I make the following conjecture from an answer.
conjecture
Suppose $N$ could be expressed as
$$ N= p^2\pm q,\ \ \ \ (p,q \in \mathbb{N},\ 1 \lt q \lt p,\ q\mid 2p) $$
In this case, the fundamental solution of $x^2-Ny^2=1$ is obtained by the following expression. (double sign in same order)

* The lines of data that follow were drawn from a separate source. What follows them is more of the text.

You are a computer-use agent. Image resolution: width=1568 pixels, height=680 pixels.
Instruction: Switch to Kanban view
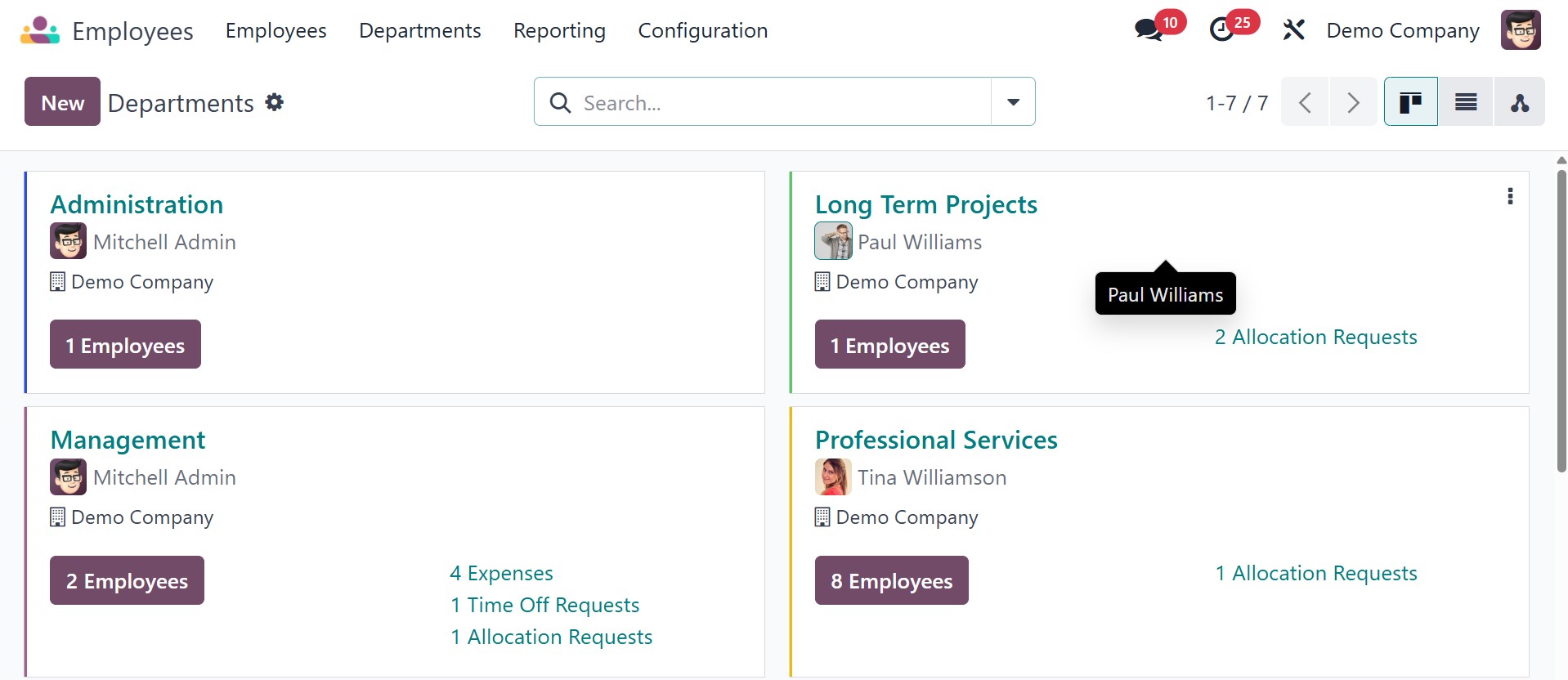pos(1410,102)
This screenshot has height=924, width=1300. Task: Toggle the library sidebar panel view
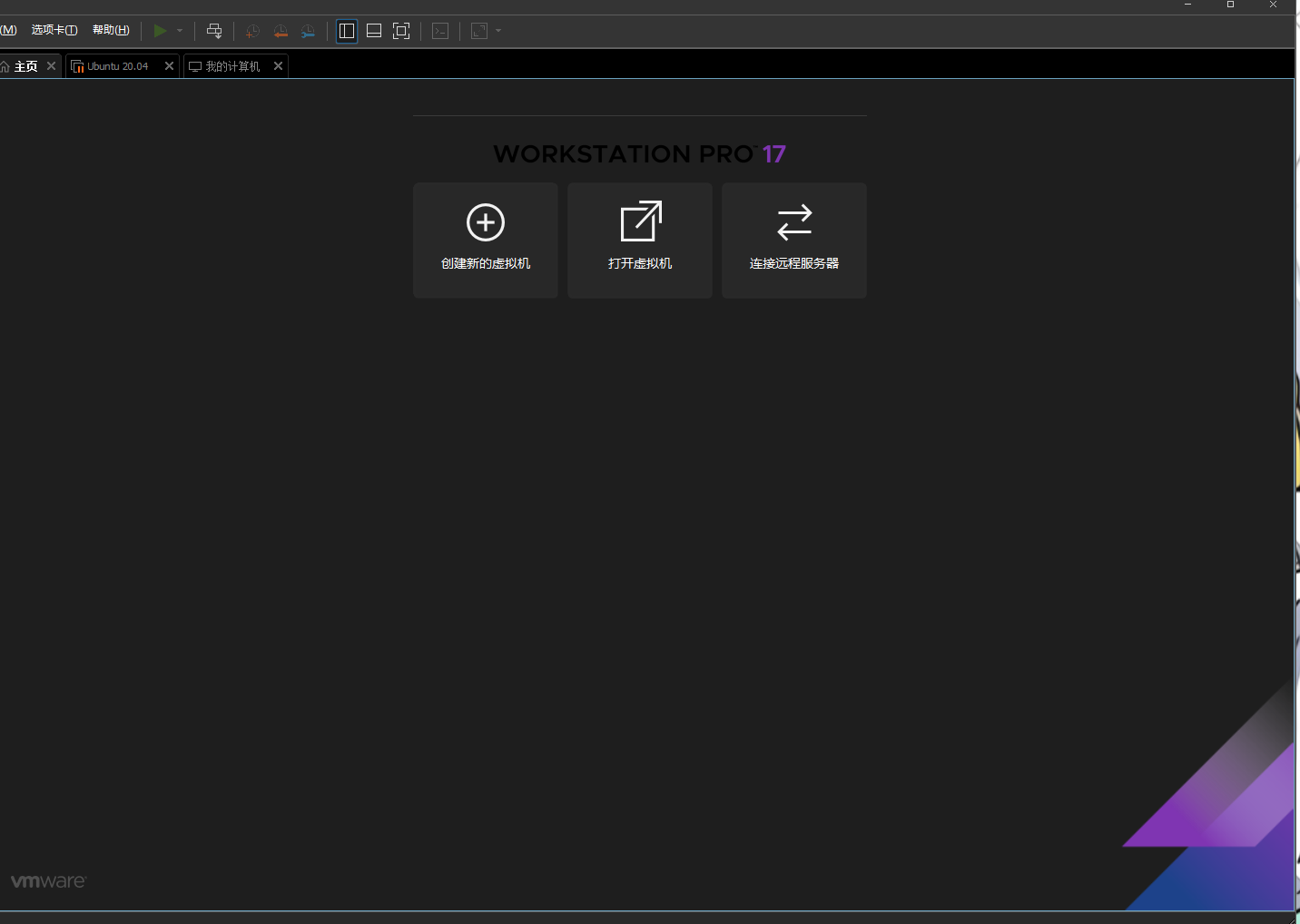(347, 31)
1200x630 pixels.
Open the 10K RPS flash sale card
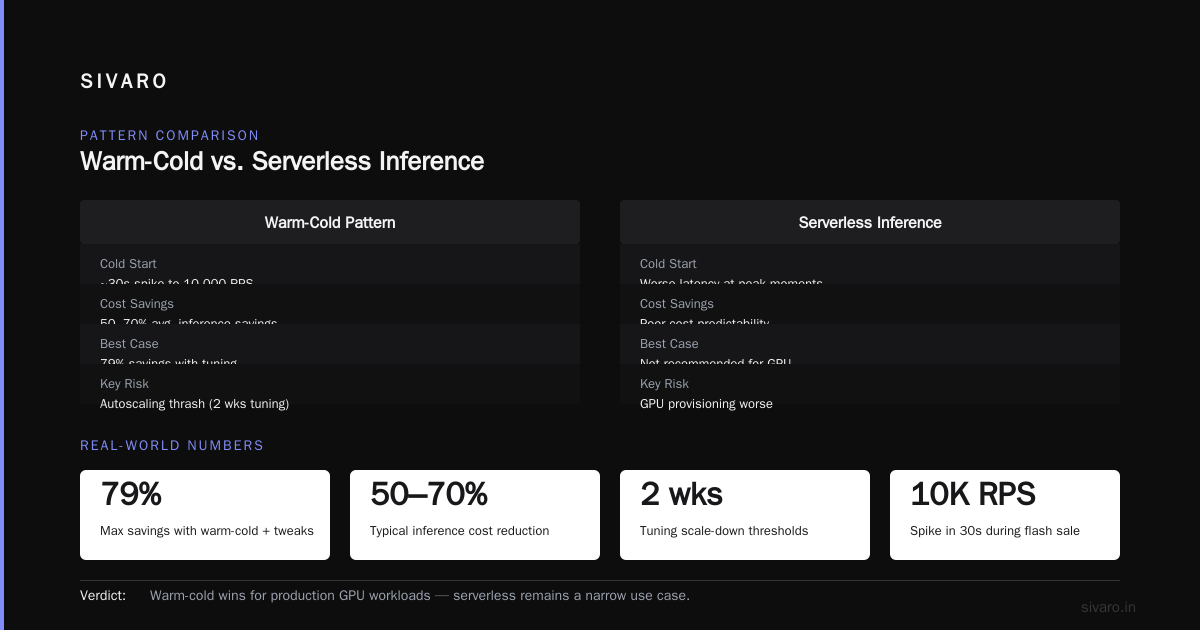pyautogui.click(x=1005, y=515)
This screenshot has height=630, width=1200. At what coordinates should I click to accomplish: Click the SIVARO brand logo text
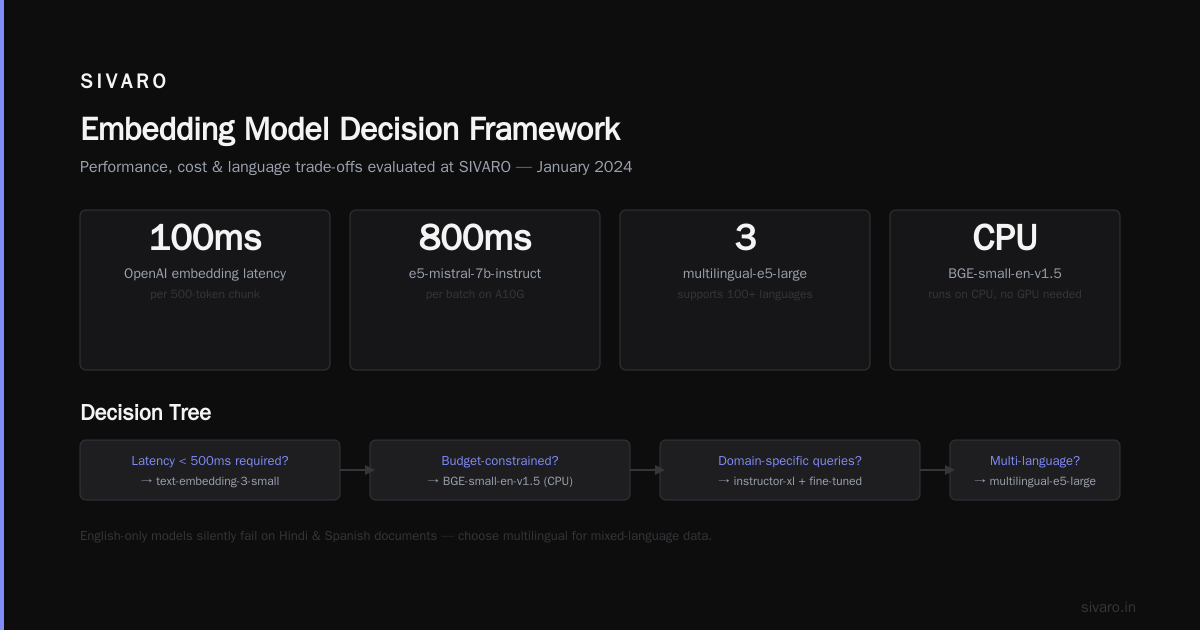(x=124, y=82)
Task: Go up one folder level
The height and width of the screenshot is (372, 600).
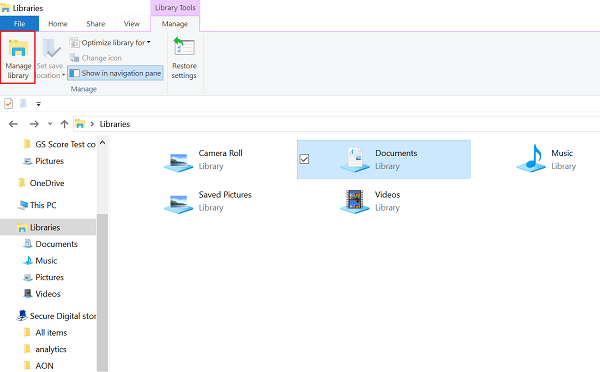Action: tap(64, 124)
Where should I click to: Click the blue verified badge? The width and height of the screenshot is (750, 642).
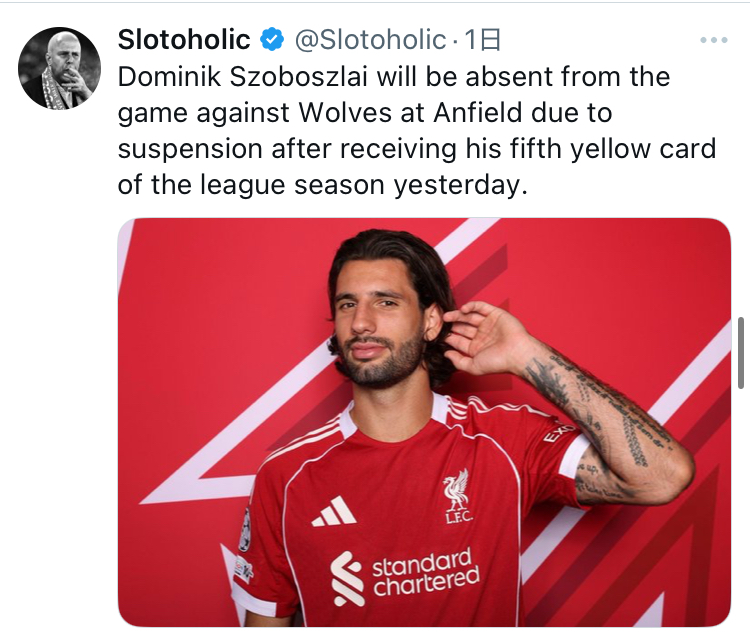272,40
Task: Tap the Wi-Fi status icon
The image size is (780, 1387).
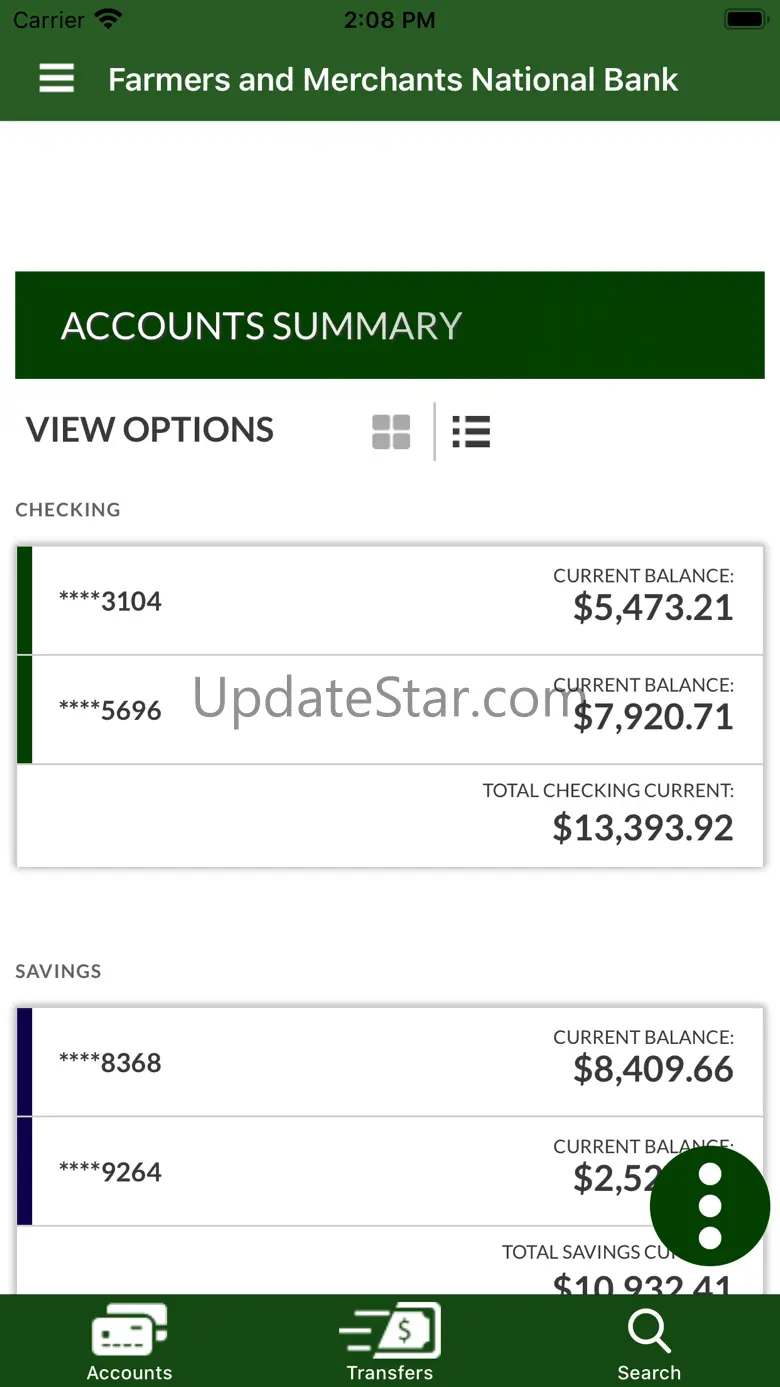Action: coord(108,19)
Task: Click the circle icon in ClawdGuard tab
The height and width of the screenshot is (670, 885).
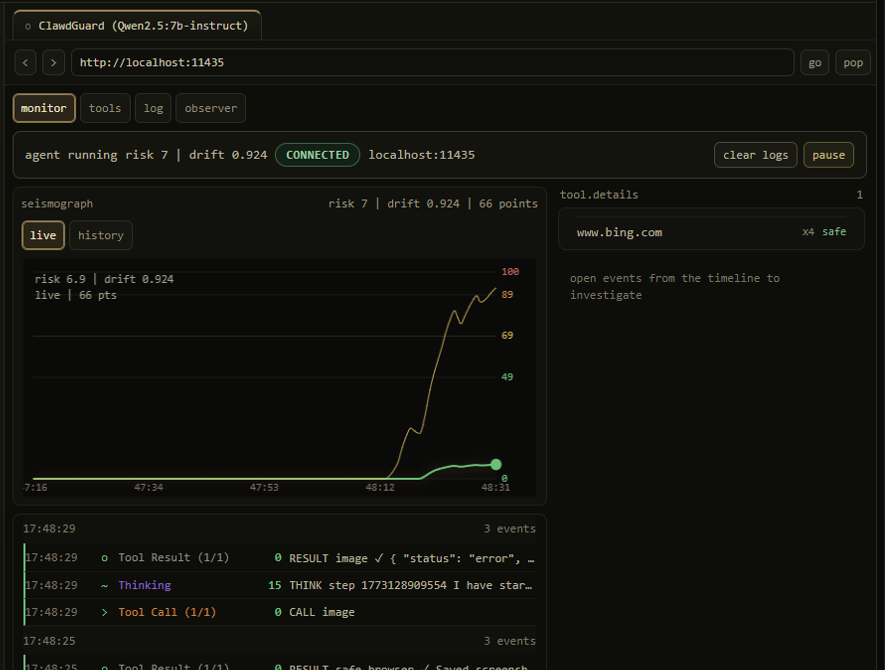Action: 28,26
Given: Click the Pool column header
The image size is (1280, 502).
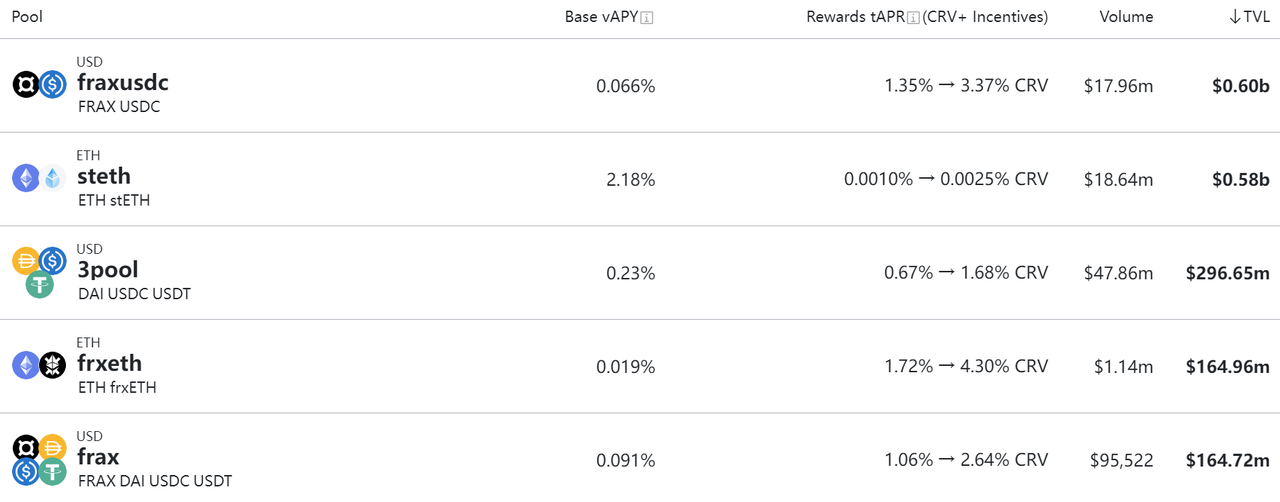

$$ x_0=\frac{2p^2}{q} \pm 1,\ \ y_0=\frac{2p}{q} $$
$(x_0,y_0)$ is one of the solutions of $x^2-Ny^2=1$ because it can be calculated as follows.
\begin{eqnarray*} x_0^2-Ny_0^2&=& \left(\frac{2p^2}{q} \pm 1\right)^2-(p^2\pm q)\cdot \left(\frac{2p}{q}\right)^2\\ &=& \frac{4p^4}{q^2} \pm \frac{4p^2}{q} +1 -\frac{4p^4}{q^2} \mp\frac{4p^2}{q}\\ &=& 1 \end{eqnarray*}
But, I don't know how to prove that it is the fundamental solution.
concrete example
Let $N$ be $75$.
The expression using the square number of the nearest neighbors is
$$ 75 = 9^2-6 $$
$p=9,\ q=6$ satisfy $1 \lt q \lt p$ and $\ q\mid 2p$.
Therefore,
\begin{eqnarray*} x_0&=&\frac{2p^2}{q} - 1,\ \ \ \ y_0&=&\frac{2p}{q} \\ &=& \frac{2\cdot 9^2}{6} -1 &=& \frac{2\cdot 9}{6} \\ &=& 26 &=& 3 \end{eqnarray*}
$(x_0, y_0) = (26, 3)$ is the fundamental solution of $x^2-75y^2=1$.